**WHAT THE TASK REQUIRES**
Update the entries from the line with "Find the location" through the end of the entries, changing "screenshot" to "screen capture" and keeping everything else the same. Leave the pictures out of your answer.

═══ MATERIAL TO PROCESS ═══

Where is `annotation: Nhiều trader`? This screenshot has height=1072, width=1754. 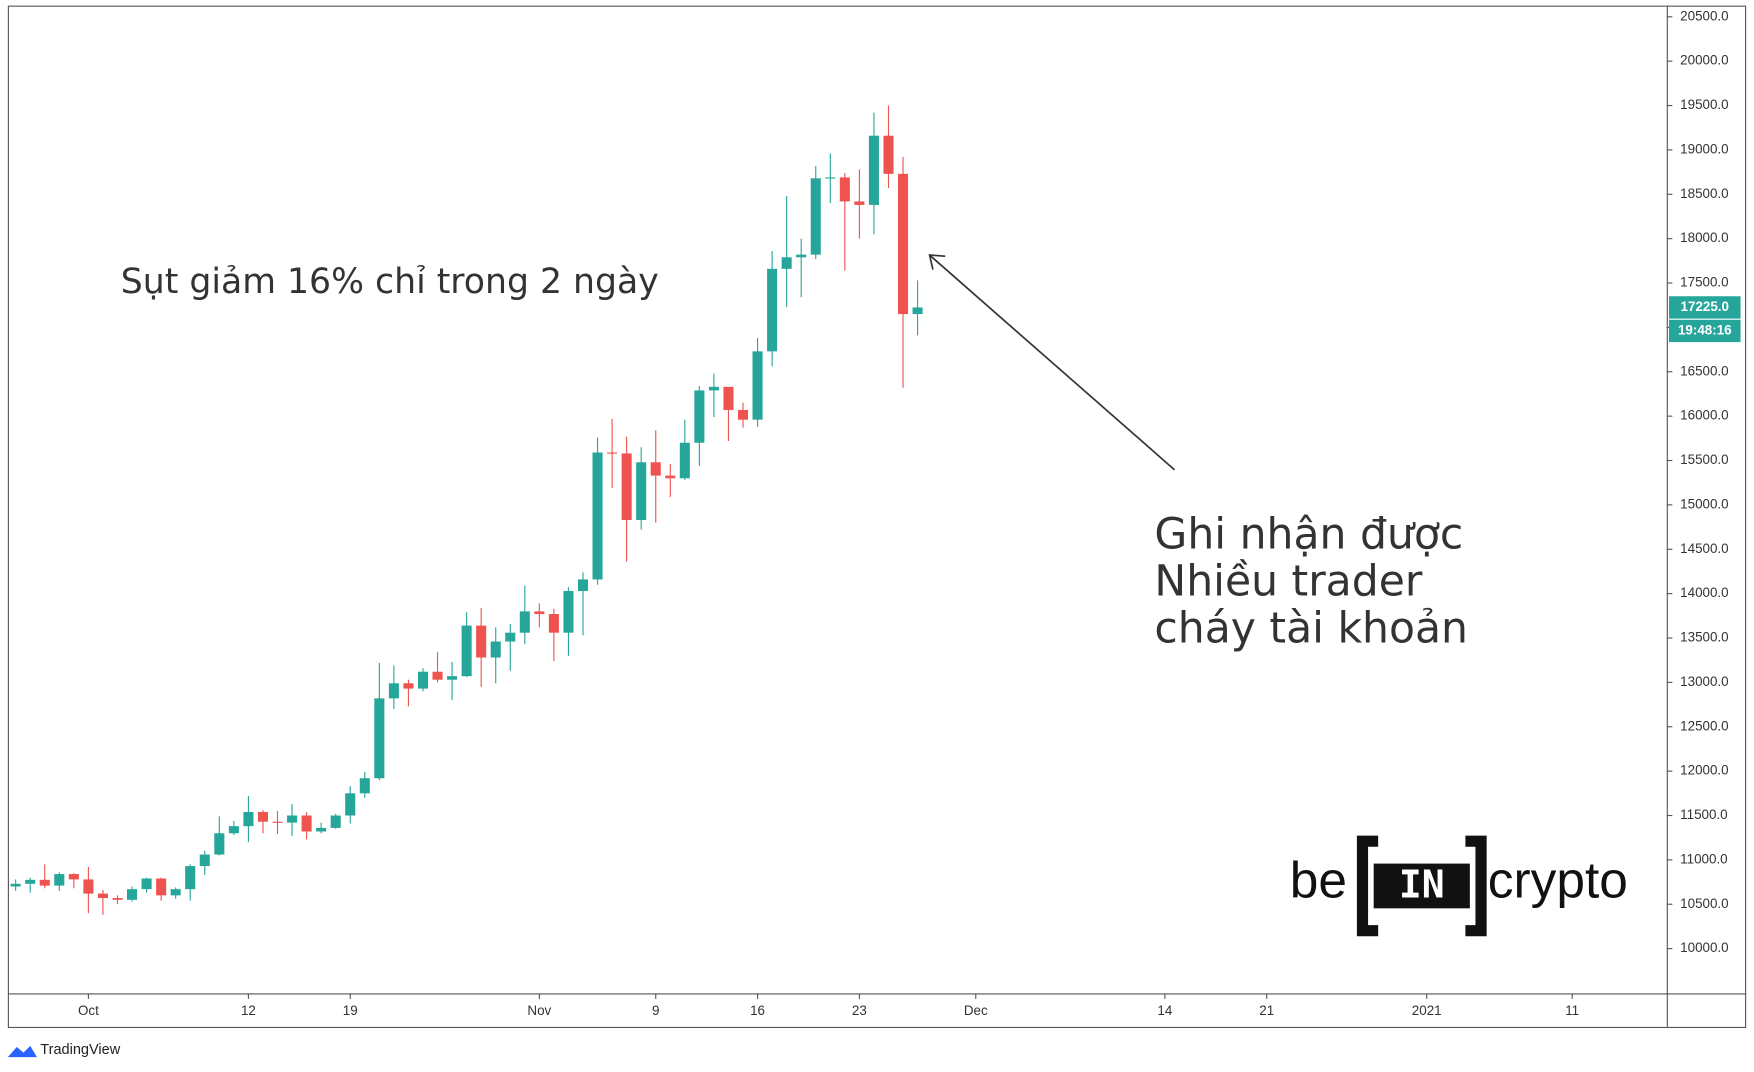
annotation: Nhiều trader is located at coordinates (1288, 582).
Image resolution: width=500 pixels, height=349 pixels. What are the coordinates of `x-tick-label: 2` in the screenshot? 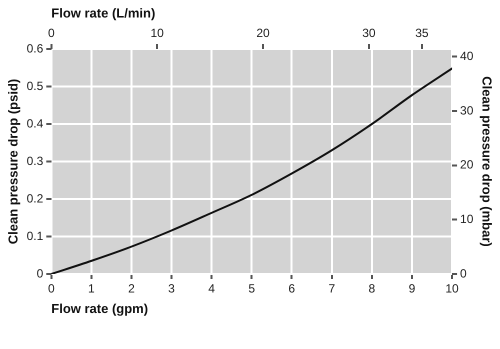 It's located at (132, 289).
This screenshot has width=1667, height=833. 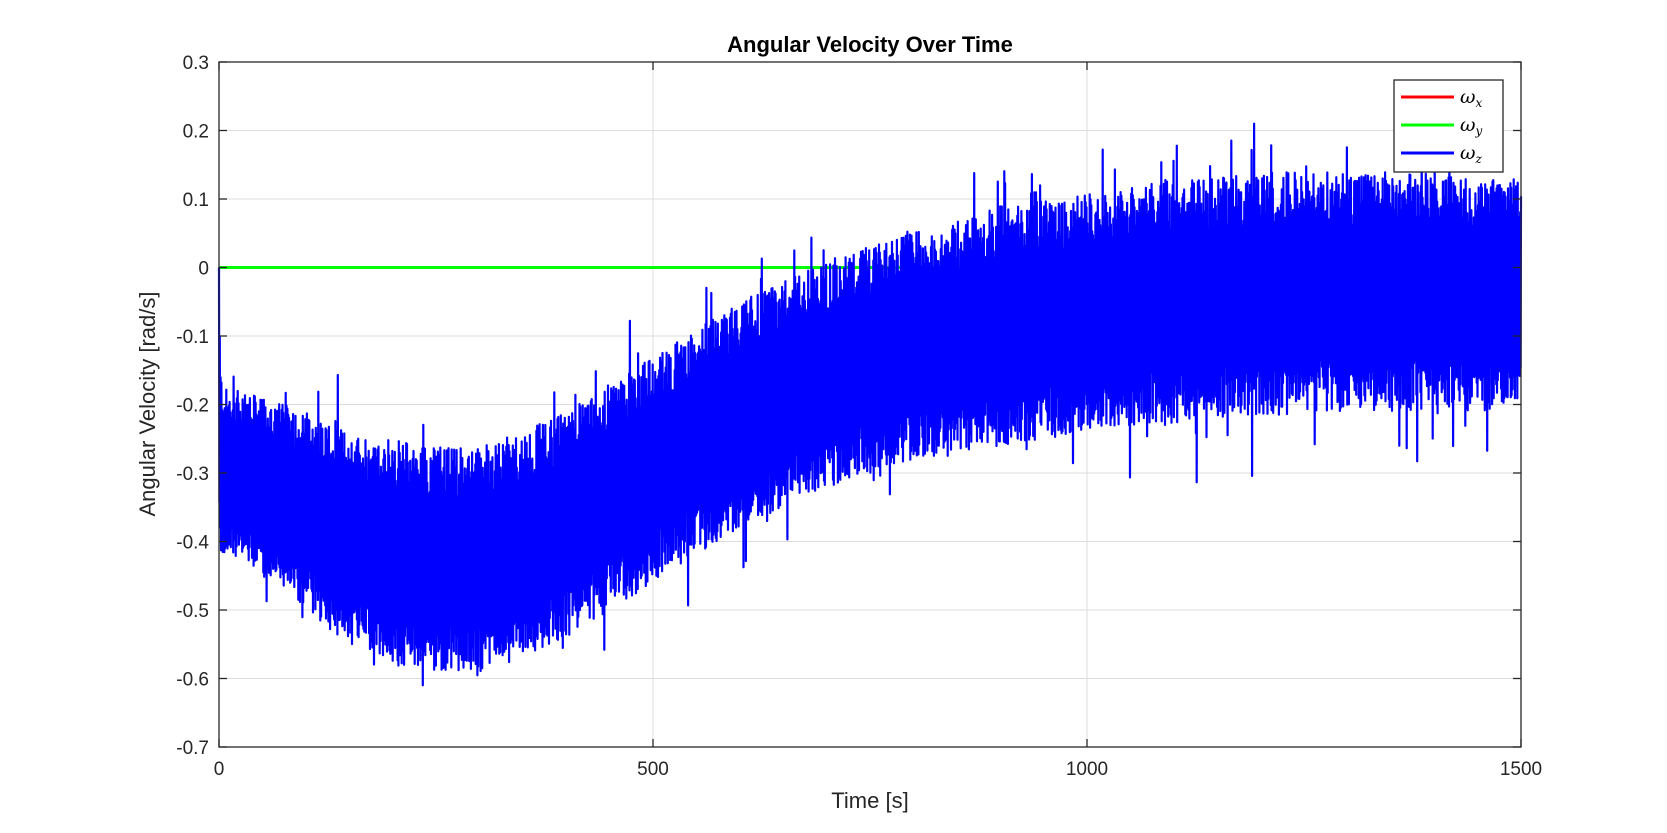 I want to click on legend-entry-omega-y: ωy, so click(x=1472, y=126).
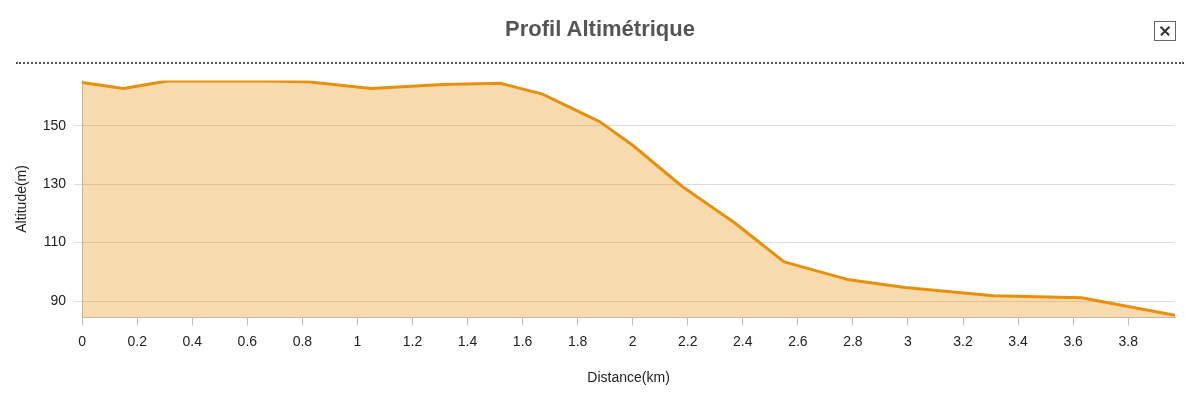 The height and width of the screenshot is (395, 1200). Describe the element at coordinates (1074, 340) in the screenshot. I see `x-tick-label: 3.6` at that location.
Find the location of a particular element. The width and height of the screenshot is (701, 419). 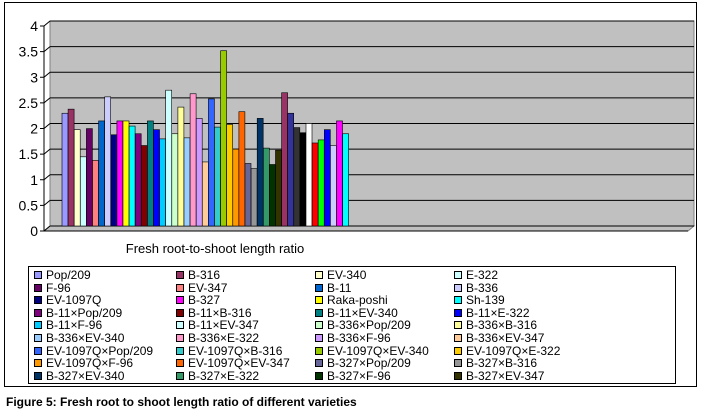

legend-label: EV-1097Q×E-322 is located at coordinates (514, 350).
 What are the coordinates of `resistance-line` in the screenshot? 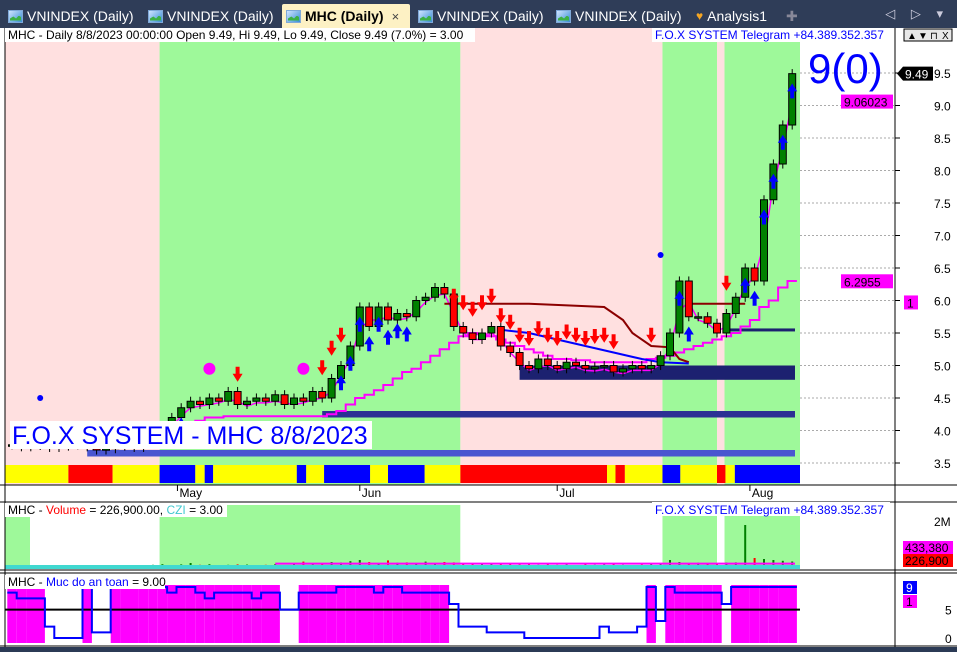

═══

**TASK RESPONSE**
Find the location of a particular element. The width and height of the screen capture is (701, 419). 

legend-label: EV-1097Q×E-322 is located at coordinates (514, 350).
 What are the coordinates of `resistance-line` in the screen capture? 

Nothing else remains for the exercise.